After that defeat, the unions and its allies fought back, convincing city councils and governmental agencies in big East Coast and California cities to use zoning ordinances and bans on big-box stores to keep Wal-Mart out of town. Public indignation over the company’s labor practices has also contributed to its inability to enter blue-state markets.

With its stock price stagnant for nearly a decade due in part to its failure to expand to blue-state America, and with Democrats now in control in Washington, Wal-Mart is currently undergoing a great cosmetic makeover. It has announced it will develop a green profile for all the products it sells and has even proclaimed its support for an employer mandate in any emerging health-reform package. What it is not willing to relinquish is its die-hard opposition to unions and labor-law reform, its existential commitment to the Southern model of labor relations. Wal-Mart cannot thrive in a nation where prosperity is broadly shared, and it will do all it can to keep that from happening.

That wal-mart has been waylaid in part by the political expression of indignant consumers should come as no surprise to readers of Lawrence Glickman’s Buying Power: A History of Consumer Activism in America . As Glickman, a history professor at the University of South Carolina, makes clear, Americans have a long, if largely forgotten, history of supporting political causes by withdrawing their patronage from certain stores or products — including efforts by abolitionists to establish stores that sold clothing free from the taint of plantation cotton, and by Southern slavers to boycott products made in the North. Of particular interest are the efforts that Glickman has uncovered of urban Southern blacks to resist the coming of Jim Crow by boycotting newly segregated municipal streetcar lines at the turn of the century — including a Montgomery, Alabama, streetcar boycott 55 years before Rosa Parks sat down in one of the front seats of a Montgomery bus.

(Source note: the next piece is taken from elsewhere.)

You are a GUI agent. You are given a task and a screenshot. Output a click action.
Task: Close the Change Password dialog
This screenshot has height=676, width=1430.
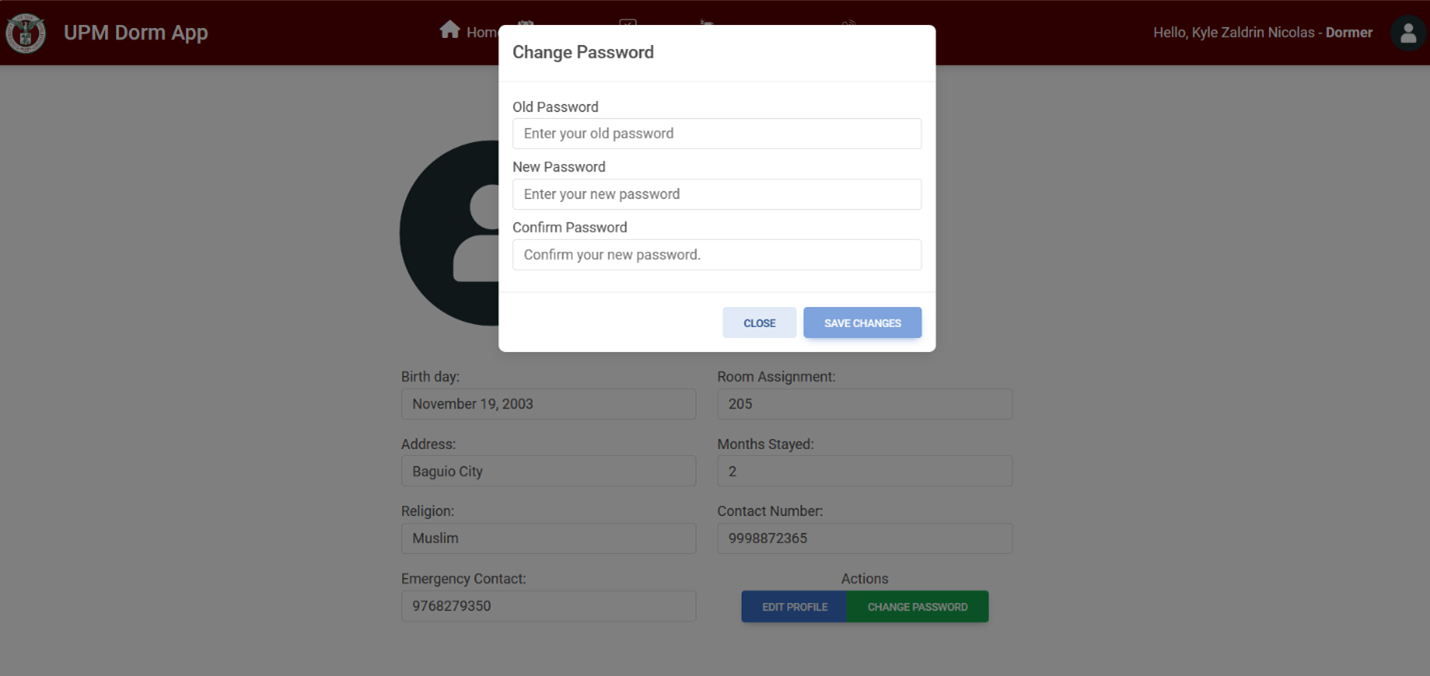click(759, 323)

But it is one thing for Glickman to rescue these campaigns from history’s dustbin and quite another for him to give them an importance that most of them do not deserve. In the battles for the abolition of slavery, for worker rights and for civil rights, the actions of sympathetic consumers seldom amounted to more than a sideshow. Glickman sometimes makes too much of them, and when he turns his attention to the battle for consumer rights during the 1960s and 1970s, he accords it a centrality that other historians of the time might have trouble recognizing. Ignoring the pivotal role that the politics of race played in the demise of the mid-20th-century Democratic majority, he writes that “Great Society liberalism was defeated in large measure because of its association with consumerism.” What we learn from this assessment is that Glickman may have been immersed in this topic for too many years.